By assumption, the consumer surplus to me is $30. Which is high enough to bring the surpluses to a higher number. I'm not denying that there are slightly different constructions of the problem where donation is the trivially more moral action. That's not the point, though. The point is that, in this particular scenario (where, by preference fulfillment/K-H efficiency, buying>donating>keeping my money) my moral intuition says to donate or keep the money. You're making further assumptions (U(consumer surplus) is approximately 0) which make the problem easier, but less interesting.

I think the calculus is correct, in the "non-iterated" game.
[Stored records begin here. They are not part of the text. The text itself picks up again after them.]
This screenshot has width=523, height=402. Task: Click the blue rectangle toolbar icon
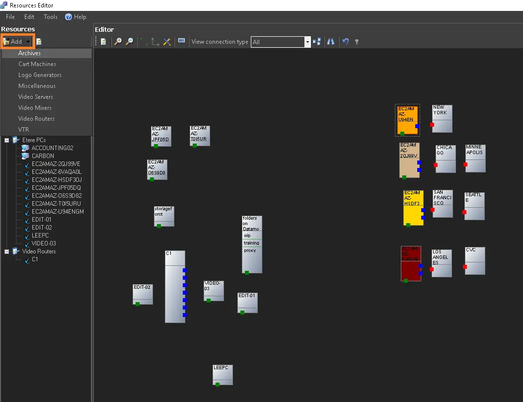pos(182,41)
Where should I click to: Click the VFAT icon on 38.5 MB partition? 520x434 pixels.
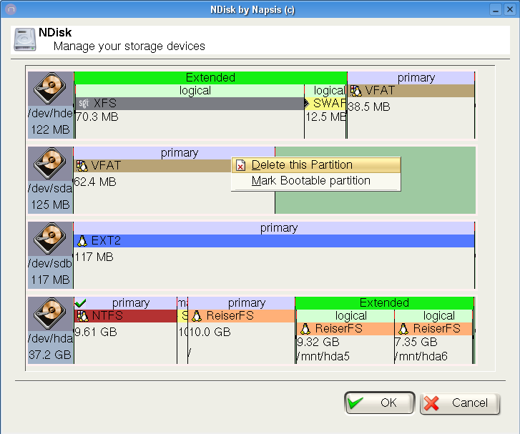click(x=355, y=92)

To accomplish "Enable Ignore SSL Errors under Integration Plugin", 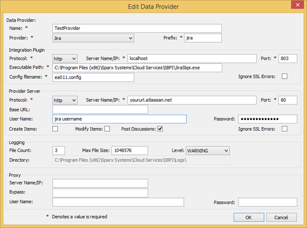I will 284,77.
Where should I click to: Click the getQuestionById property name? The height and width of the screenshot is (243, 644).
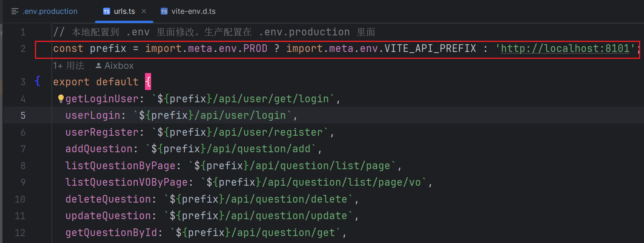[x=111, y=233]
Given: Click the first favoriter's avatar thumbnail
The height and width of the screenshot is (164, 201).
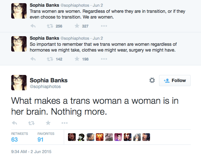Looking at the screenshot, I should click(72, 137).
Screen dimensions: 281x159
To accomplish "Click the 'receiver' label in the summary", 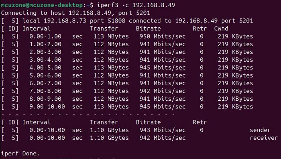I will [264, 138].
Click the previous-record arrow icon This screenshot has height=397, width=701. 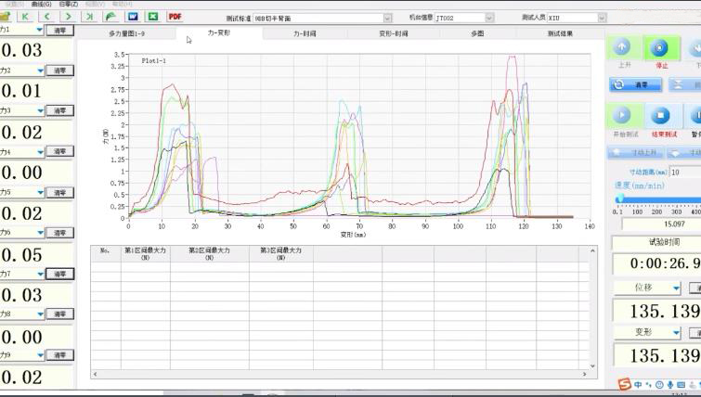coord(46,17)
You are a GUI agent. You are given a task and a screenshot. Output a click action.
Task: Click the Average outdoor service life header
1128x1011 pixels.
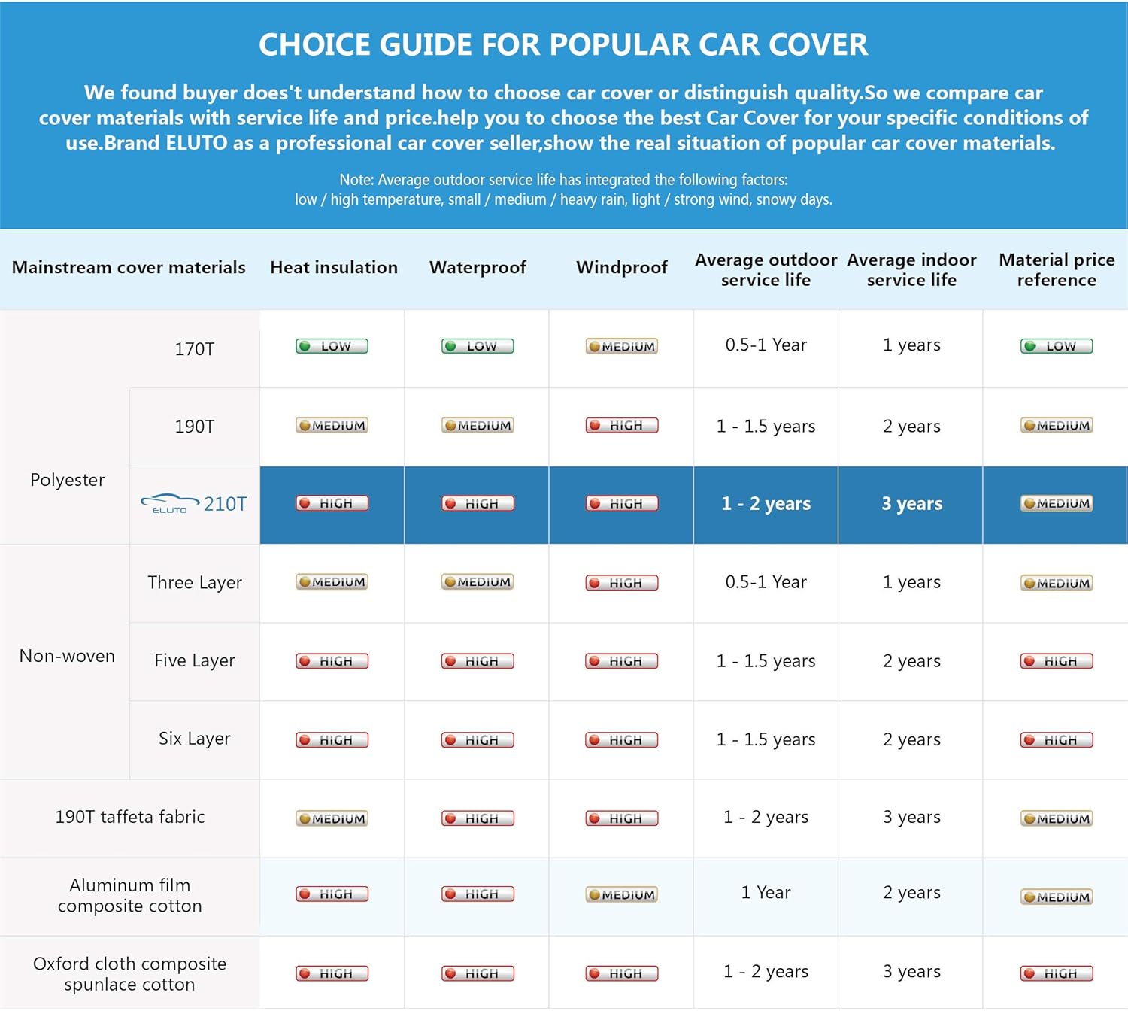point(766,269)
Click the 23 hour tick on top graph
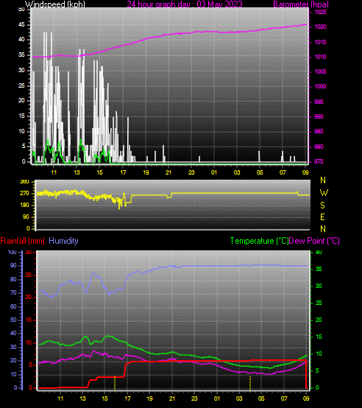 pos(191,172)

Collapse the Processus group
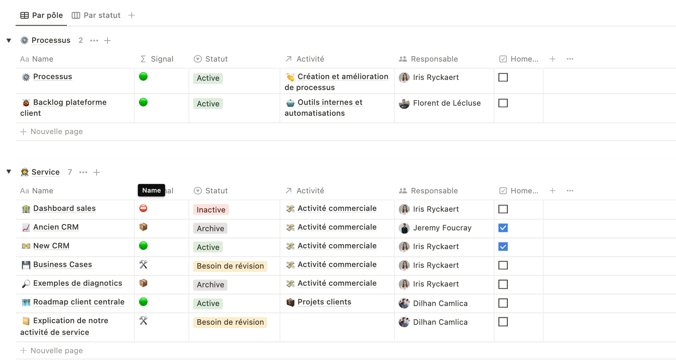pos(9,41)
The conclusion is correct in the same sense that it would be even better to donate $101 and come back the next day with a black sock on your head and steal a widget.

There's just something about the iterated exercise of mixing up donations and transactions that you don't like, and I share that intuition. I think in my case I feel that their strategy of selling at a high price discourages other potential transactions from people that value the widget between $20 and $100 and don't care about who's selling it. And I am particularly sensitive about taking advantage of the simple win-win opportunities first. Or maybe I just dislike the lack of transparency of dressing up the donation as a purchase.

In my experience for many people it's the other way around. Many are much more willing to buy some useless product at a high price, a product that they value less than its producing cost, instead of just donating. I assume it's because they feel it's better to pay someone that's "working" for their money than to incentivize begging.